I am at a point in my journey where the past years have seen me do many tests, take lots of drugs, visited many specialists and receive more diagnosed diseases…
I find myself asking “how much is enough?”
Rather than continue down this road of unearthing more issues and starting new drugs for diseases that have no cure, I now wonder whether I may be better off simply spending the time coping and finding a little place in the country to simply live out my days as best I can.
This is incredibly inviting to me at this time since there doesn’t seem to be any way of avoiding or curing the pain and disability that I now live with, so maybe the time I have left can be better spent and more enjoyable living the simple life. The life of a country recluse.
I have been looking at tiny country cottages and imagining a life even more removed than I already am.
What could possibly be wrong with such a plan?
Even the stress of suburban life, city traffic, constant specialist appointments and urban sprawl is too much for me now. I yearn for even more simplicity.

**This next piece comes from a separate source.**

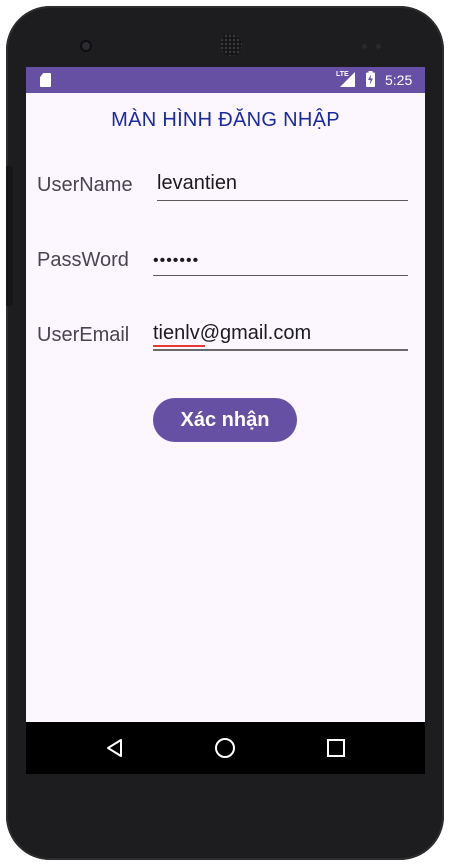  I want to click on password-field: •••••••, so click(280, 259).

I feel now that I really don’t need much in terms of luxurious accommodations, a simple ‘disability friendly’ home is all that is needed. A garden to sit in. Room for my furry children to roam, living within driving distance to stores and supplies, and within safe distance of a hospital in the event of a medical emergency.

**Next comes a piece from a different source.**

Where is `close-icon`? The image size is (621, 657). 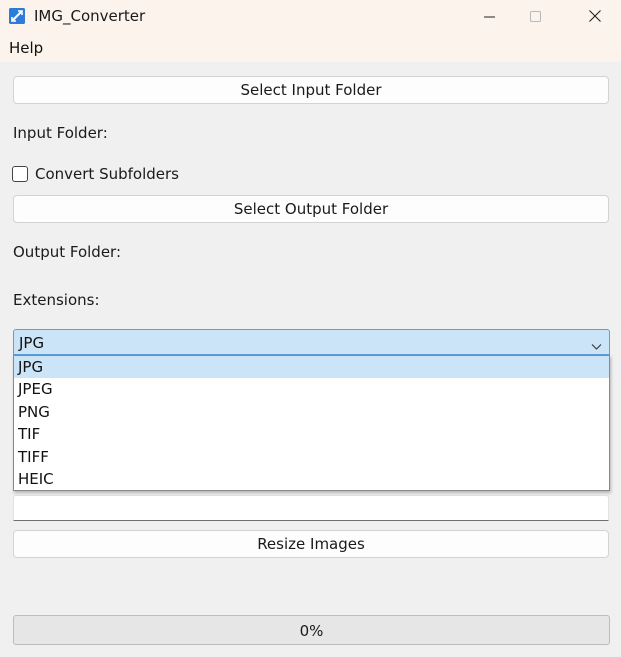 close-icon is located at coordinates (595, 17).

It is tugging hard on my heart strings!
I guess I really won’t know if it will work unless I try and perhaps there is a way of ‘dipping my toes’ into such a life first?
While the questions have been swirling around my mind and heart I keep asking myself “… should I continue to treat or plan my retreat?”
At least I can say without hesitation that after 10 long and exhausting years I have certainly done an enormous amount of treating and now I should consider giving myself a chance at the alternative.